Unlike Grimes, Nelson was married and a new father who'd convinced his wife, Laney, to sell everything in Chattanooga and move with him to Sydney. At the time, he was working at Brash Coffee in Warehouse Row.

Within a few days of meeting, Grimes and Nelson, who both sing and play guitar, were jamming and writing together; soon after they asked John Cornella and Gerald Torrez to join them on drums and bass. Thatcher was born.

Within a few weeks, they'd written enough songs to record a five-track EP called "Dark Days." They also decided to pay for a professional video taken at a live performance when they played their song "Illuminated." Grimes says he was particularly gratified that a good number of fans in the audience were fellow Hillsong classmates.

The video was posted on Noisetrade, a Nashville-based website that offers free - and legal - downloads from artists.

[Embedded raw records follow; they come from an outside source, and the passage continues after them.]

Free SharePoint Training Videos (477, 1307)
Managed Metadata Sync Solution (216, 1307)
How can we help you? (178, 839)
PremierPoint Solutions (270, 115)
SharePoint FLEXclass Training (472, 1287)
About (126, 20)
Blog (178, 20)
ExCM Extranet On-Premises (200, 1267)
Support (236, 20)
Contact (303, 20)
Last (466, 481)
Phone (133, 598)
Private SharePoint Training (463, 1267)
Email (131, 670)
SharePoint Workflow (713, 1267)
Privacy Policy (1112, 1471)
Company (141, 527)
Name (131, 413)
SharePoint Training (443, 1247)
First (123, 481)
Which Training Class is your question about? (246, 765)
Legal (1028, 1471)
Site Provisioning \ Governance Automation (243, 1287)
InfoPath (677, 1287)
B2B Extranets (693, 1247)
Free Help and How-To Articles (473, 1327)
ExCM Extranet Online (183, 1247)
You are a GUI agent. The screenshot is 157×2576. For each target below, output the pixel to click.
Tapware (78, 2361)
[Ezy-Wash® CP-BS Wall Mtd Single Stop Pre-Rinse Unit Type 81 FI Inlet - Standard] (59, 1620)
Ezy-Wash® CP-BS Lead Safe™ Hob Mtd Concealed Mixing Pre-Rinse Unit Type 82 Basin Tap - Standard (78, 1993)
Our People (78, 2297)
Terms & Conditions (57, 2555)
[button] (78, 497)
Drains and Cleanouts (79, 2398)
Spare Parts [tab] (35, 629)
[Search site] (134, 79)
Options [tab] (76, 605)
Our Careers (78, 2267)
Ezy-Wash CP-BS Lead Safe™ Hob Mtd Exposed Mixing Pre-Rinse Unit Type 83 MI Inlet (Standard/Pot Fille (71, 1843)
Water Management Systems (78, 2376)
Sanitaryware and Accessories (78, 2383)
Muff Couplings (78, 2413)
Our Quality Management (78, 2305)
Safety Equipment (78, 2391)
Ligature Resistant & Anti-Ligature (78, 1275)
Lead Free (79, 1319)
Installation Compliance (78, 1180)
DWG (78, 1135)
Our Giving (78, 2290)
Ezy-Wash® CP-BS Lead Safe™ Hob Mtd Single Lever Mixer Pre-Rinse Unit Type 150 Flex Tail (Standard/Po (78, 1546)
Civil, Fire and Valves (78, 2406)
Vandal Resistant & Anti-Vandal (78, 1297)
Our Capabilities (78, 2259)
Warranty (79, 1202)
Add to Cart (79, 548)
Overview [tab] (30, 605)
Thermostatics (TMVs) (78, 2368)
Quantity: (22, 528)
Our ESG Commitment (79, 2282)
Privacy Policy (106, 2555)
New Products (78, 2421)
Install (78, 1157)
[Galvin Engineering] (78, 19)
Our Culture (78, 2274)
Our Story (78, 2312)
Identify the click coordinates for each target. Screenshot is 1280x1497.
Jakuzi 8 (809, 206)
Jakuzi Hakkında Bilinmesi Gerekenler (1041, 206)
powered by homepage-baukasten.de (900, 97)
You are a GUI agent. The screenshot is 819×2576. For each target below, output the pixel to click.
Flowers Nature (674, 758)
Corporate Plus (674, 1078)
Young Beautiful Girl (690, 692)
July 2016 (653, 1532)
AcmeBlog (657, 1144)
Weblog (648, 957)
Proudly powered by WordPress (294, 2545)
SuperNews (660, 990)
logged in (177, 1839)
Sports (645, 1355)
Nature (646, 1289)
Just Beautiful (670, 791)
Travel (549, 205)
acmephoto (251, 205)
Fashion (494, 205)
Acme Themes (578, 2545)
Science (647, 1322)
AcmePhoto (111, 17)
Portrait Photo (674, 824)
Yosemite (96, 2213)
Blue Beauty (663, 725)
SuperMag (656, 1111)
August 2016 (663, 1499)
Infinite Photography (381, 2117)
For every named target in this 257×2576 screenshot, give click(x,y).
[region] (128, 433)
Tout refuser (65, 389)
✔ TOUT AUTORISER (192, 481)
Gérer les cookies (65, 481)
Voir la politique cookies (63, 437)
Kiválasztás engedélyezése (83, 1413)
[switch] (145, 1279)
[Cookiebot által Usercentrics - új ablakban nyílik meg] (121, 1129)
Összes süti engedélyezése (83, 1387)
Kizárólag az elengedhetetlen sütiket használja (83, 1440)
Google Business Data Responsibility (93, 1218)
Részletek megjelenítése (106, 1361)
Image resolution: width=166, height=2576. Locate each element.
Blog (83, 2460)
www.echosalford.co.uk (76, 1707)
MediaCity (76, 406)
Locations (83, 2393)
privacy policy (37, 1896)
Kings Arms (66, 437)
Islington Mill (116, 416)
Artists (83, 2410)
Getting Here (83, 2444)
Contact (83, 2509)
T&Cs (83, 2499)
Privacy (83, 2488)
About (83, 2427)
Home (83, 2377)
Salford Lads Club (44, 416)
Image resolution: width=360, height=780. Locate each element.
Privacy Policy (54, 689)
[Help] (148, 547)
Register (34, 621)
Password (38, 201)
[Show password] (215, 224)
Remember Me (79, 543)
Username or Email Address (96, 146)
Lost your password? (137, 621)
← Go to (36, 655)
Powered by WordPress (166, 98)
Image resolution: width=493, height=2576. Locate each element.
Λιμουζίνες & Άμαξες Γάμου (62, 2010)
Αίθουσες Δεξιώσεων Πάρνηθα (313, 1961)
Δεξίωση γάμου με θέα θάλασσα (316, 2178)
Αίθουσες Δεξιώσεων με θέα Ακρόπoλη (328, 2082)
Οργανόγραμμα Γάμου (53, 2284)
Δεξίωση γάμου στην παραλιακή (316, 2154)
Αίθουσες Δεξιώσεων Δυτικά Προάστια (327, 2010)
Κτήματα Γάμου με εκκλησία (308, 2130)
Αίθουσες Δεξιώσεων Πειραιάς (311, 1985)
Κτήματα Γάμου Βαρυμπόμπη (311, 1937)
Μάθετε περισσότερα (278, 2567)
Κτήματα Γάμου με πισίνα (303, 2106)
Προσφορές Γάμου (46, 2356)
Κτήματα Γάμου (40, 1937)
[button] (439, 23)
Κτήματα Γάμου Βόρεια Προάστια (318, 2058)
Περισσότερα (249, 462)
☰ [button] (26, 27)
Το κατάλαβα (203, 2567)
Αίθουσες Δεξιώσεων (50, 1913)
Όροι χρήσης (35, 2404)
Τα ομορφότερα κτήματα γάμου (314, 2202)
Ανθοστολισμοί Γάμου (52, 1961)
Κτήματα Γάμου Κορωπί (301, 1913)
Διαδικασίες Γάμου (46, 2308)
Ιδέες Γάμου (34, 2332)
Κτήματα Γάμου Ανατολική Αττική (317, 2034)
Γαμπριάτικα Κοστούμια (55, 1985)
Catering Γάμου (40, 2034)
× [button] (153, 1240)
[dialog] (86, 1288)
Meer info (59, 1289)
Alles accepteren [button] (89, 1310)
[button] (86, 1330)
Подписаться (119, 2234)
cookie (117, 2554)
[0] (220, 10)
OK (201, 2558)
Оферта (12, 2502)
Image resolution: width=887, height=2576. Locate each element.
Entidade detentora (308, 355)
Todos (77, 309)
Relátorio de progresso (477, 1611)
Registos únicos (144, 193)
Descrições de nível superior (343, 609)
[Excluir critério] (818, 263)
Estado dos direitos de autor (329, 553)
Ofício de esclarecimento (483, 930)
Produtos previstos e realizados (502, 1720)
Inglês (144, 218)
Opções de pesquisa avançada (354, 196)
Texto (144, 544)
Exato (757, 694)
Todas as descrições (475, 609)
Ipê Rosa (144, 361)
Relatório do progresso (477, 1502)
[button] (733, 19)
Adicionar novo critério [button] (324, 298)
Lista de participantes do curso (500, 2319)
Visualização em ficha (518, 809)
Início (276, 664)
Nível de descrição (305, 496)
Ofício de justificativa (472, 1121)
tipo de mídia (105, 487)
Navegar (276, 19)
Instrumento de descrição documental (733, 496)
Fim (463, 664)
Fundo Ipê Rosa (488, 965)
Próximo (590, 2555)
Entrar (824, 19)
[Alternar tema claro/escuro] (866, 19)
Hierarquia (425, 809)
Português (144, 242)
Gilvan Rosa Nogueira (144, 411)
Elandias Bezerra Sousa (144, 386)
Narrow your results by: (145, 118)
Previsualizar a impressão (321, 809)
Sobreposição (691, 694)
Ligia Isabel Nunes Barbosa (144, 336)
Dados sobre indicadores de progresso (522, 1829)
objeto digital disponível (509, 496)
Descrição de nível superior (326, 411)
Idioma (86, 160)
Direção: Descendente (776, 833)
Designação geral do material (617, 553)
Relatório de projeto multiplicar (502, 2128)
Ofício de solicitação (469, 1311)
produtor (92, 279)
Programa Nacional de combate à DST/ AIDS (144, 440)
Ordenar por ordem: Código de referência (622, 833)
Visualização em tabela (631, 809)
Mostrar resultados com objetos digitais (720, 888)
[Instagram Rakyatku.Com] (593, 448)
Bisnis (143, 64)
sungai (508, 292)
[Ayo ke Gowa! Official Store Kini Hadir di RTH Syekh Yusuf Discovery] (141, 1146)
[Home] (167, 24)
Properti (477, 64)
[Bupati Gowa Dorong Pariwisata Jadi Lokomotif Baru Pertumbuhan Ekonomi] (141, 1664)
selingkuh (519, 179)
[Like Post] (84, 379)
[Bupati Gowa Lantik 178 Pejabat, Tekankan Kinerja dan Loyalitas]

The band chose the website in part because fans can leave financial tips, so it can generate some funding for a band. Thatcher's video garnered 24,000 views.

"To put that in some kind of perspective," Nelson says, "Gang of Youths is really big in Australia, and they get 30,000 hits."

Thatcher also started getting airplay in London on some radio stations and podcasts, but the big moment, at least for Grimes, was getting a note from Daniel P. Carter, bass player for thrash rockers Anthrax and host of "Rock Show" on BBC1; Carter said he liked their music.

"On the day David Bowie died, he [Carter] played our song right after he played Bowie. I'm a huge Bowie fan, so that was great," Grimes says.

The staff at Noisetrade put Thatcher on their list of Top 5 acts in 2016, and fans on the music-listening site made them a Top 10 download act there as well.

Everything was moving fast and a showcase performance was arranged in Australia in front of some record label people. But things were not going quite as well for Nelson and his small family. In addition to going to school, working fulltime and raising a son, he also had to fit in band practice. Eventually he had to tell the band he was moving back to Tennessee to be near his wife's family.

All the while, he'd been telling the guys how great Tennessee and Chattanooga were, trying to convince them to move. He came home at the end of 2015, and Grimes returned home to Orange County in January 2016. But Grimes missed his songwriting partner and friend, and he missed the discipline and stability that being in the band gave him.

Grimes says he struggles with some addiction issues and playing in the band and writing music provided him an outlet and a focus, so he moved here in October.

"I kept thinking about the band and all of these new songs I'd written," he says. "They're not finished until Daniel gets ahold of them and makes them better."

Nelson had already been thinking of replacements for Cornella and Torrez, and he didn't have to go far to find a bass player. He enlisted the help of his brother Caleb, although the younger Nelson had to learn to play the instrument.

Caleb was attending Pellissippi State Community College in Knoxville and had to drive here to practice with his brother's other band, Focus Fox. Once he joined the Thatcher, though, he moved here permanently.

"Driving here twice a week was tough," Caleb says.

Alan Terry, a Nashville resident attending Bryan College in Dayton, Tenn., is the new drummer.

The band is currently working on an EP of new material and Nelson and Grimes say they want to be a part of the Chattanooga music community in any way they can.

"We like to bring our PA and let anyone use it and help set up and mix the sound or whatever is needed," Nelson says. "We feel like everybody wins if someone does well."